═══ RECORDS TO PROCESS
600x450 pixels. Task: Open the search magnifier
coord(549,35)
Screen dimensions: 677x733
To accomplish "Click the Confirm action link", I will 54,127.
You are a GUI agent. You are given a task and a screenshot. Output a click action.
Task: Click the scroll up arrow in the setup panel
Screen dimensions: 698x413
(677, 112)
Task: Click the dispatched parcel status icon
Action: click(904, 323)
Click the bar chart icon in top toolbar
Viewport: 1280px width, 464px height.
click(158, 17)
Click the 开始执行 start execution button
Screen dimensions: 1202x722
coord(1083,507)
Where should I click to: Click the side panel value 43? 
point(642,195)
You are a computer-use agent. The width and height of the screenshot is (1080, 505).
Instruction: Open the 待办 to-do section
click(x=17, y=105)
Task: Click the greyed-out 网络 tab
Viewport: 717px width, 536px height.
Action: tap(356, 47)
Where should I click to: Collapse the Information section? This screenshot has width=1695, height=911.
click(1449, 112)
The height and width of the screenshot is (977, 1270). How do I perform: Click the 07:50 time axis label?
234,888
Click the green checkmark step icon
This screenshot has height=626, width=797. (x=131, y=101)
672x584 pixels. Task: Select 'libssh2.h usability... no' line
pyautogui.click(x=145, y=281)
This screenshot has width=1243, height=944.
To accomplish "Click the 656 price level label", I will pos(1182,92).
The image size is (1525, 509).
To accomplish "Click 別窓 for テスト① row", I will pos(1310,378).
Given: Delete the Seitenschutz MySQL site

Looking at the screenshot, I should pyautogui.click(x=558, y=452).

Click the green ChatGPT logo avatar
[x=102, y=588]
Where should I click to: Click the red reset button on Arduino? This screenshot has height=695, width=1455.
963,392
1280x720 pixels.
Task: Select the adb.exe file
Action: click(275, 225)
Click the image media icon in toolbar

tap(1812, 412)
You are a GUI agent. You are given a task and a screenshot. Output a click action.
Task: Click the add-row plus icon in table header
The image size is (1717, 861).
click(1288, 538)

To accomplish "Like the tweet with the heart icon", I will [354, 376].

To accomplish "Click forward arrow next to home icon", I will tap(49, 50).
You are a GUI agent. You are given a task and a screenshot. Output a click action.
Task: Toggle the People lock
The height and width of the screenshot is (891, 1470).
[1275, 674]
══════
▸ **ABOUT THIS TASK**: Search the data for the word "arrow" and copy each line where it appears.

▸ **RESPONSE BELOW**:
Task: Click the scroll up arrow in the setup panel
To accomplish "Click forward arrow next to home icon", I will tap(49, 50).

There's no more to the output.